EXERCISE INPUTS: Begin
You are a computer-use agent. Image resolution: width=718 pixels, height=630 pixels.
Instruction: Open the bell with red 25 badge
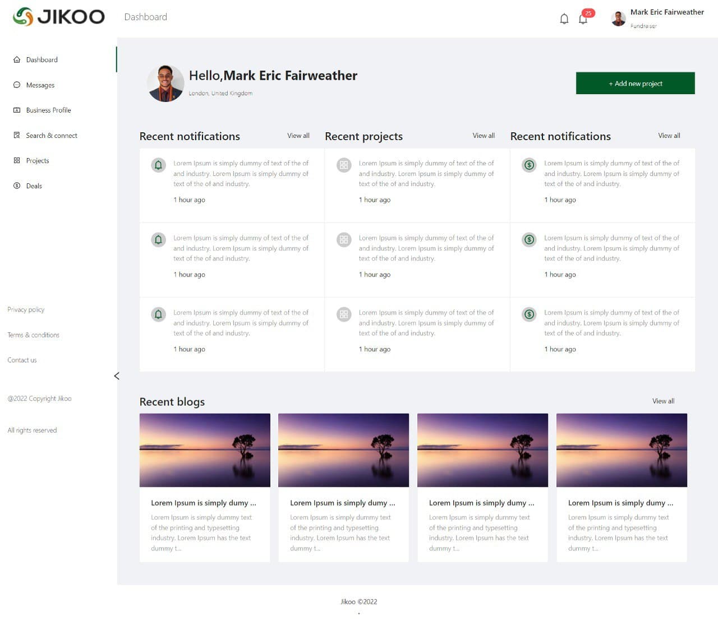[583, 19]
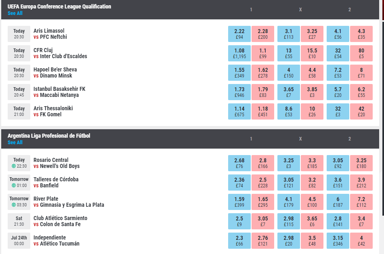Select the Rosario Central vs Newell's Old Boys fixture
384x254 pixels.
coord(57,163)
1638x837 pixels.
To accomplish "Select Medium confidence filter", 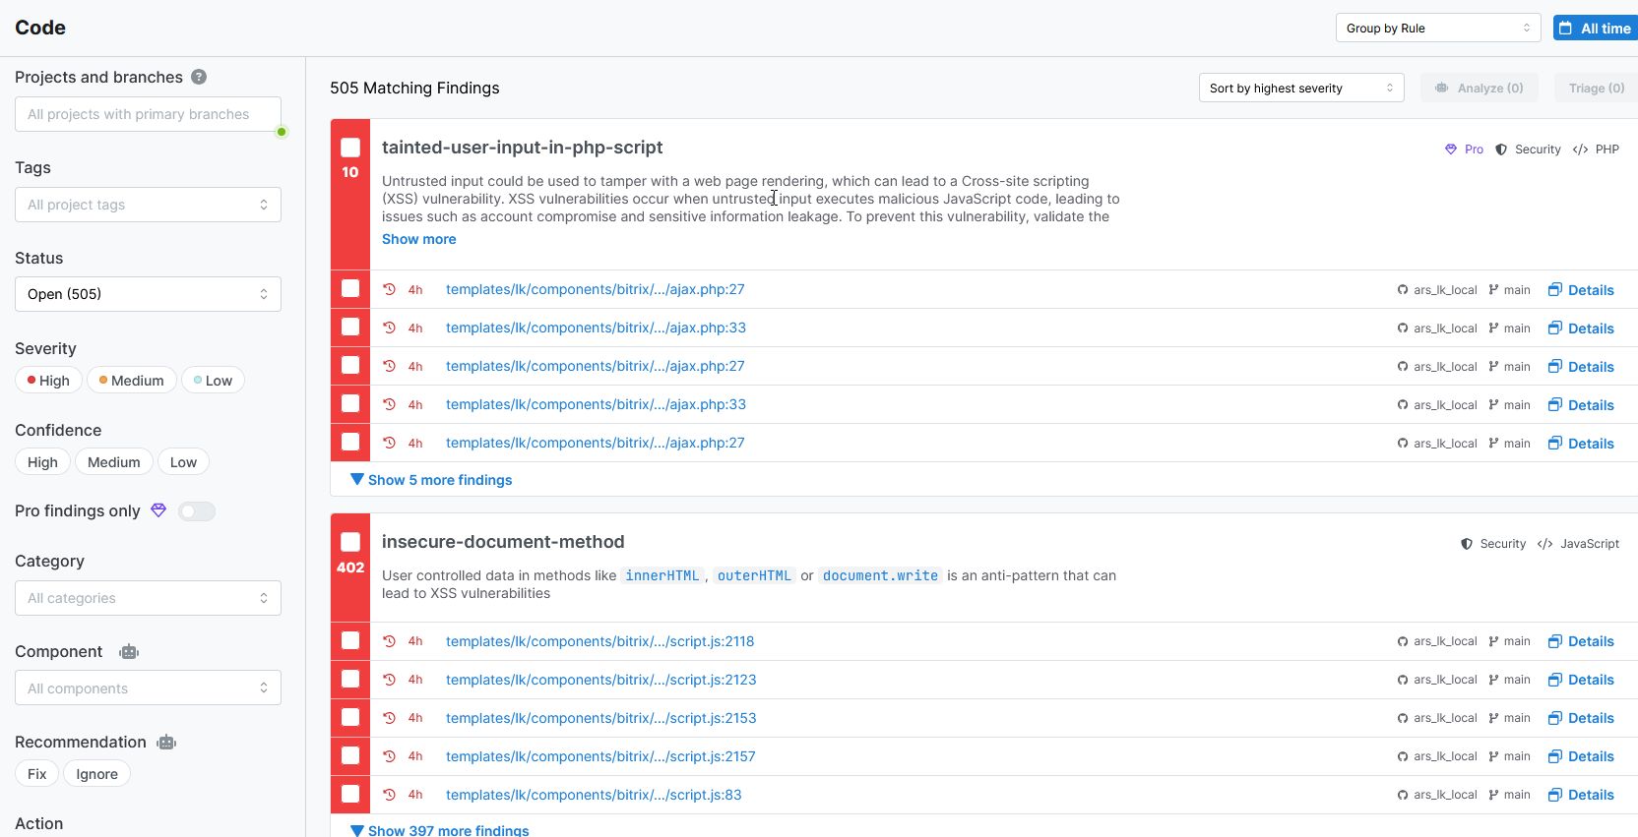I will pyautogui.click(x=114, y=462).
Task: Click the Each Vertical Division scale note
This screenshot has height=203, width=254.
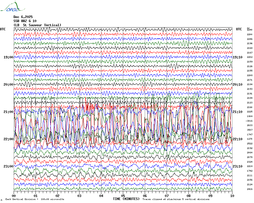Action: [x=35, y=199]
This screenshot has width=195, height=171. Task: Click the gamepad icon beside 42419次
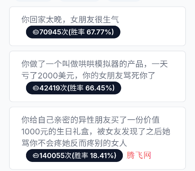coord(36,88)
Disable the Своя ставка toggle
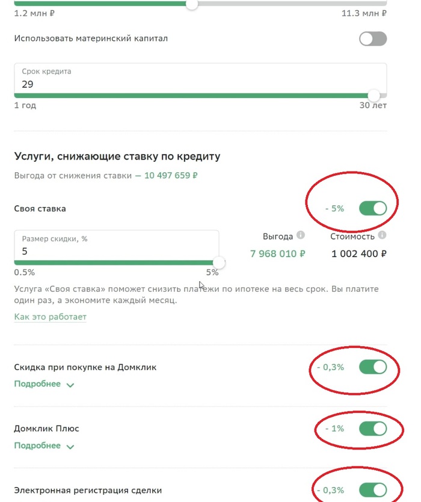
EXERCISE INPUTS: End
EXERCISE INPUTS: Begin
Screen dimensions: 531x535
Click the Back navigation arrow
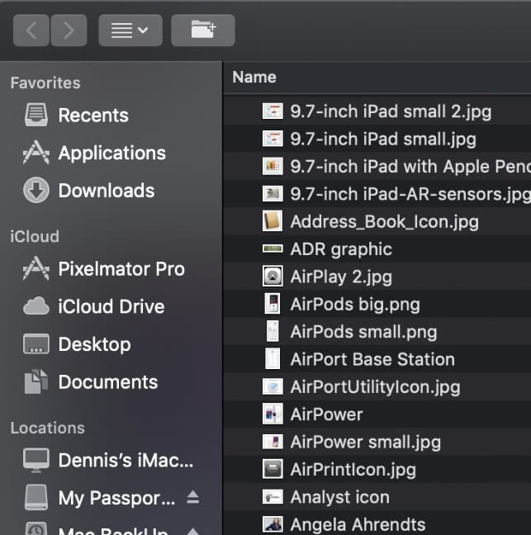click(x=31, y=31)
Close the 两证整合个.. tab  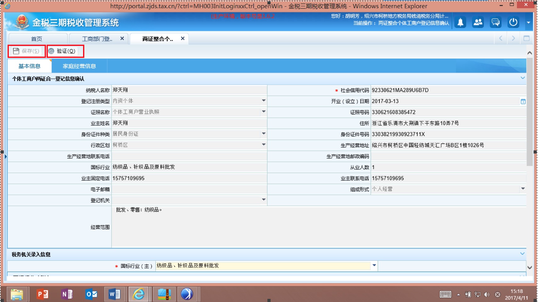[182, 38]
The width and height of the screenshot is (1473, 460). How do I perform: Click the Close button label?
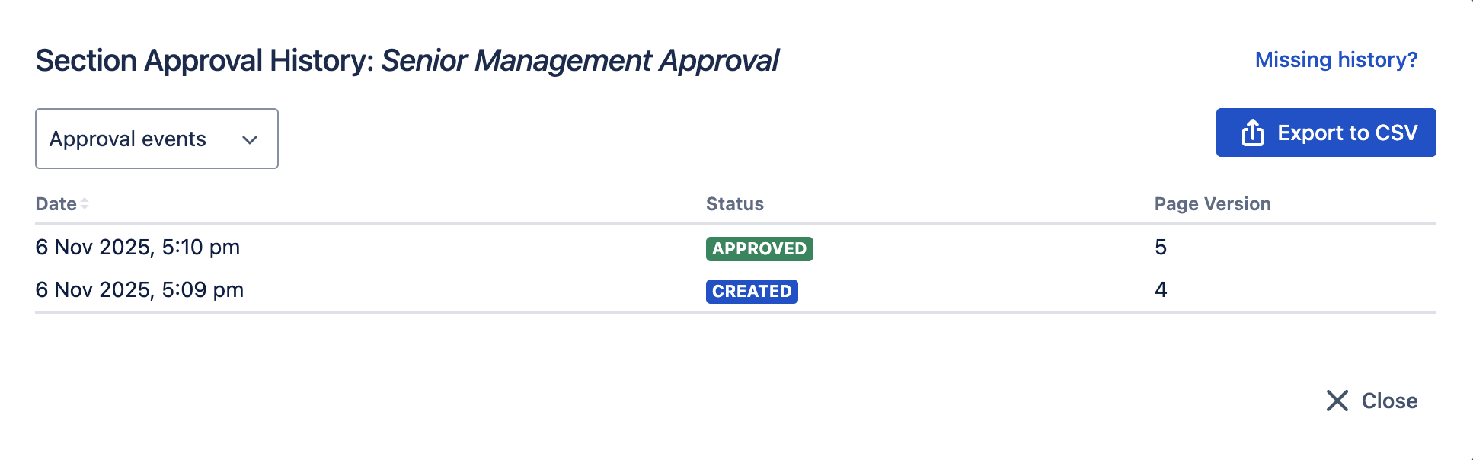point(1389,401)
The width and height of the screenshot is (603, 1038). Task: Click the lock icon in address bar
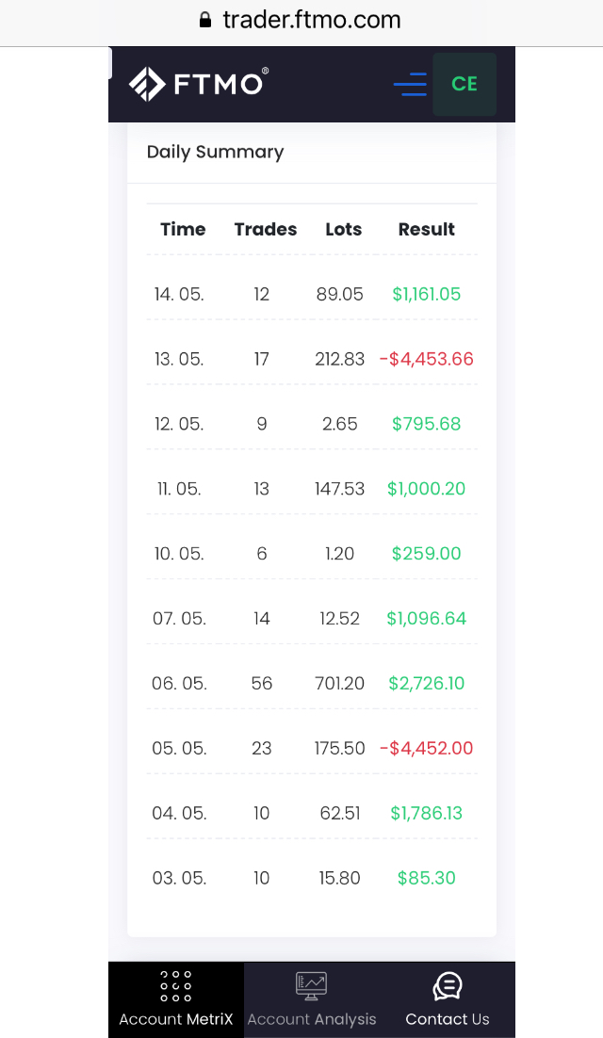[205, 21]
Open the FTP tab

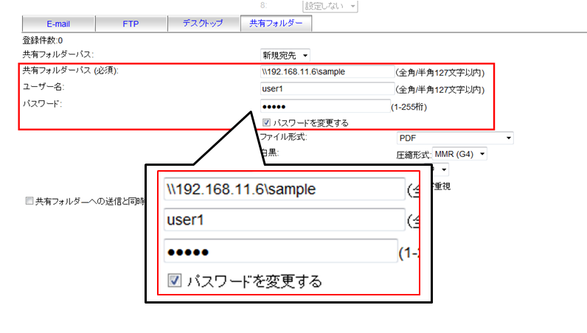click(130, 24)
EXERCISE INPUTS: End
DESCRIPTION OF THE TASK
Give back exactly, and solely, the section of the data above bounded by the line containing "Task: Click the Each" and the line containing "Disable the Своя ставка toggle", both bounding lines included and pictures omitted.

ANSWER FOR THIS EXERCISE
Task: Click the Each Vertical Division scale note
This screenshot has height=203, width=254.
Action: [x=35, y=199]
This screenshot has width=195, height=171. Task: Click the gamepad icon beside 42419次
coord(36,88)
Disable the Своя ставка toggle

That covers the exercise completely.